Bazinet et Commission administrative des régimes de retraite et d'assurances (CARRA)

2014 QCTA 421

TRIBUNAL D’ARBITRAGE

 

RÉGIMES DE RETRAITE ET D’ASSURANCES

 

C A N A D A                                    

PROVINCE DE QUÉBEC

                                                          

                                                           PIERRE BAZINET

 

ci-après appelé «L’APPELANT »

 

ET

 

COMMISSION ADMINISTRATIVE DES RÉGIMES DE RETRAITE ET D’ASSU-RANCES (CARRA)

 

ci-après appelée  « L’INTIMÉE »

 

                                                           Dossier du greffe :  2013 5011 (RRPE)

 

 

Objet : Contestation par l’appelant de la décision de l’intimée, le 30 avril 2012, confirmée par le Comité de réexamen dont la décision lui a été adressée par poste recommandée le 17 décembre 2012, lui refusant sa demande de rachat de sa période de service du 1 er septembre 1969 au 2 avril 1979 parce que reçue après le 1 er juillet 2011

 

 

 

ARBITRE :                                                  Me Jean Gauvin, avocat

Représentant de l’appelant :                 Lui-même               

Procureur de l’intimée :                          Me Alexandre Duplain

                                                                       Services juridiques

                                                                       CARRA

Date prévue de l’audience :                       16 mai 2014 

Lieu de l’audience :                                     Montréal (Québec)                          

Date de la décision :                                   23 mai 2014 

 

N/d :  2300-203-G/14

 

DÉCISION ARBITRALE

________________________________________________________________

I-          LA PREUVE

[1]             Les faits pertinents au présent litige sont contenus au dossier d’appel, il s’agit des faits ci-après énoncés.

[2]          Dès le mois de mai 2011, désirant effectuer le rachat des périodes de service suivantes :

-        du 1 er septembre 1969 au 24 juin 1972, alors qu’il était professeur à la Commission scolaire Chomedey de Laval,

-        du 13 novembre 1972 au 13 février 1973, alors qu’il enseignait au Collège de Maisonneuve,

-        du 10 avril 1978 au 2 avril 1969, alors qu’il occupait un tel poste au Collège de Montmorency,

l’appelant transmet à chacune de ces institutions un formulaire 728 que chacune d’elles doit remplir pour la période de service qui la concerne et  lui retourner, puis qu’il doit le joindre à sa demande de rachat (formulaire 727) qui doit également être signée par son employeur actuel, en l’occurrence la Commission scolaire Kativik, avant d’être expédiée à l’intimée.

> ÉNONCÉ A
D'après l'extrait présenté, quel est l'employeur actuel de l'appelant, qui doit également signer sa demande de rachat ?
> ÉNONCÉ B
Selon l'extrait présenté, pourquoi l'appelant transmet-il un formulaire 728 à chacune des institutions où il a enseigné ?

> DONNÉES FOURNIES

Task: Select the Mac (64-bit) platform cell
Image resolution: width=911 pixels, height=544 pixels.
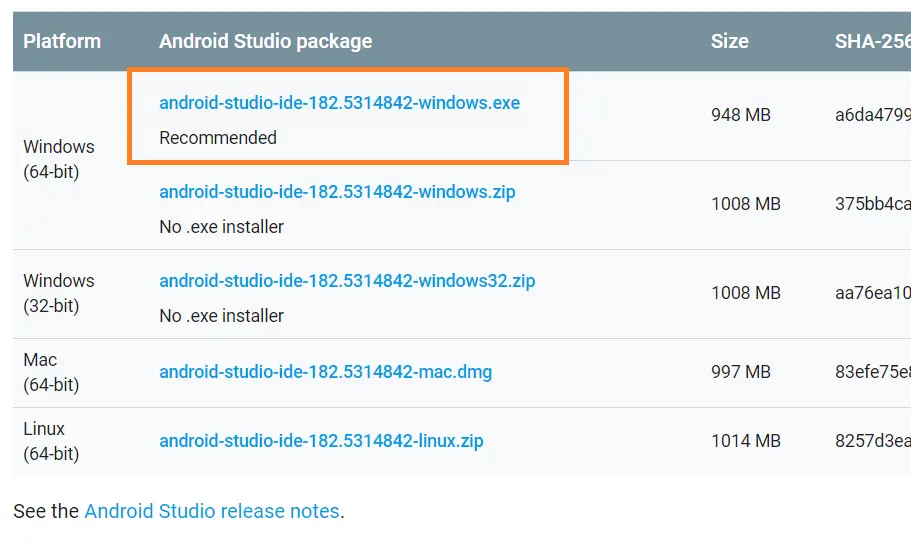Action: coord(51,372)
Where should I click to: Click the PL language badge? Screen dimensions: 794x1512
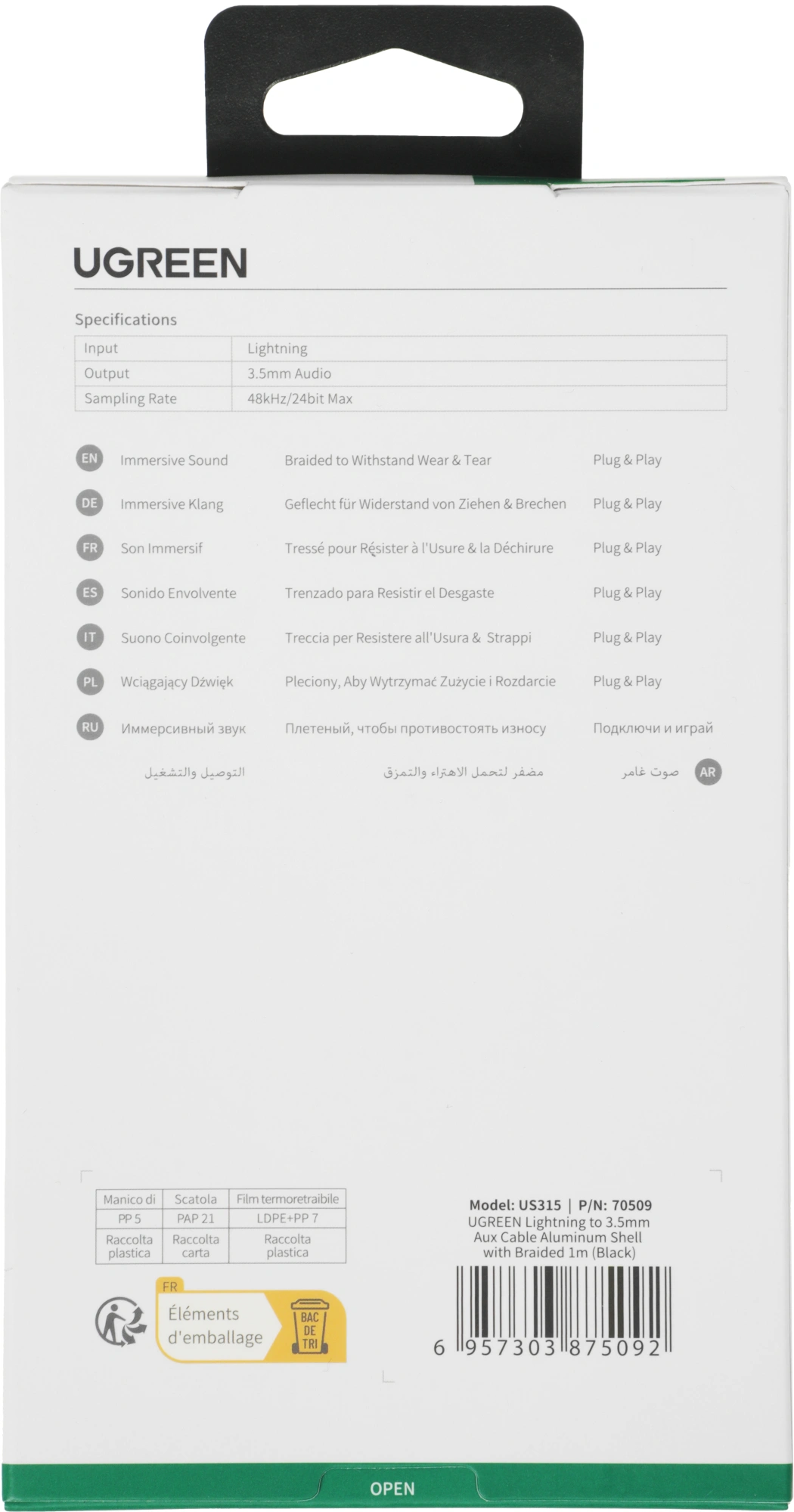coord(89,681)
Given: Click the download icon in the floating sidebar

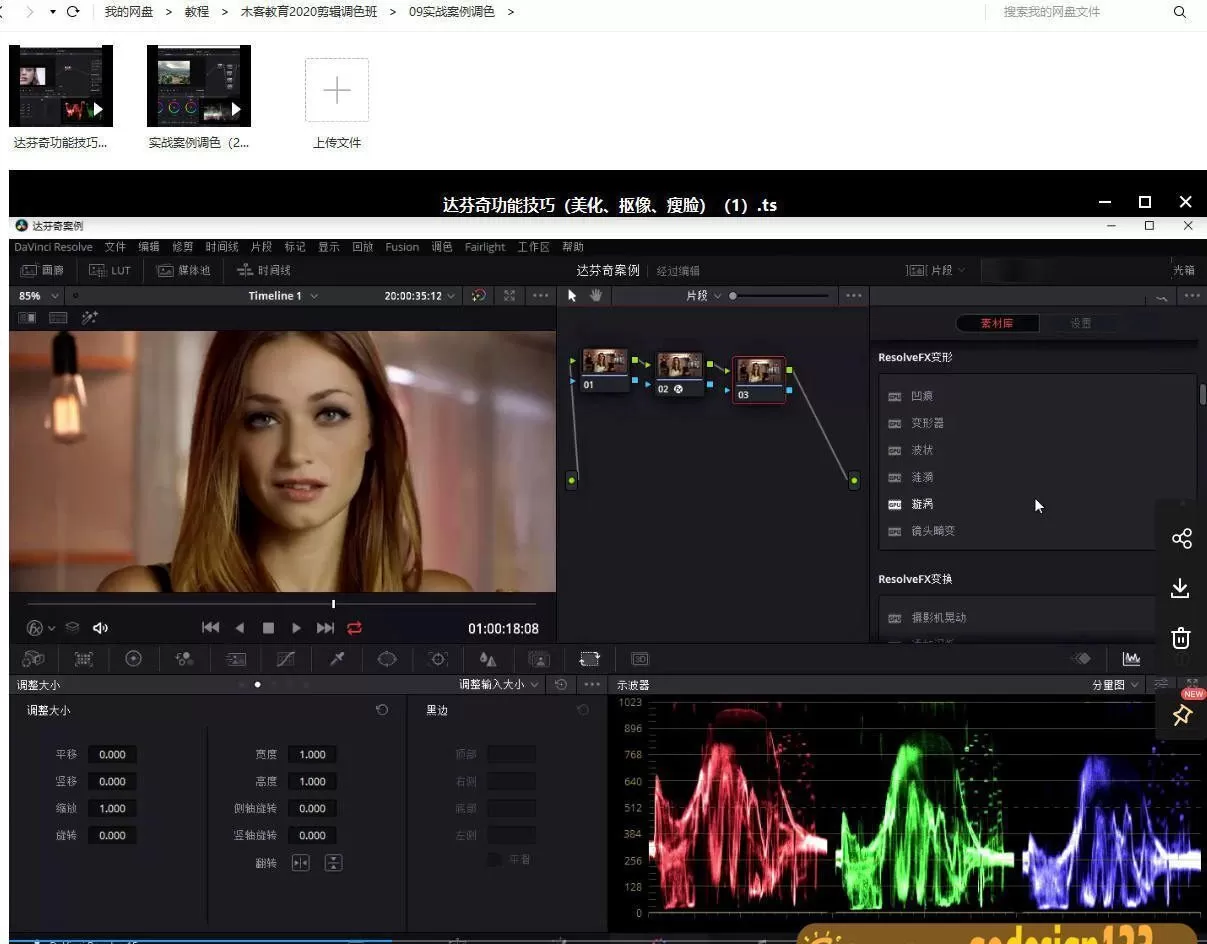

> CORRIGÉ A
La Commission scolaire Kativik.

> CORRIGÉ B
Chaque institution doit remplir ce formulaire pour la période de service qui la concerne, puis le retourner à l'appelant. Celui-ci doit ensuite le joindre à sa demande de rachat (formulaire 727), avant que cette demande ne soit expédiée à l'intimée.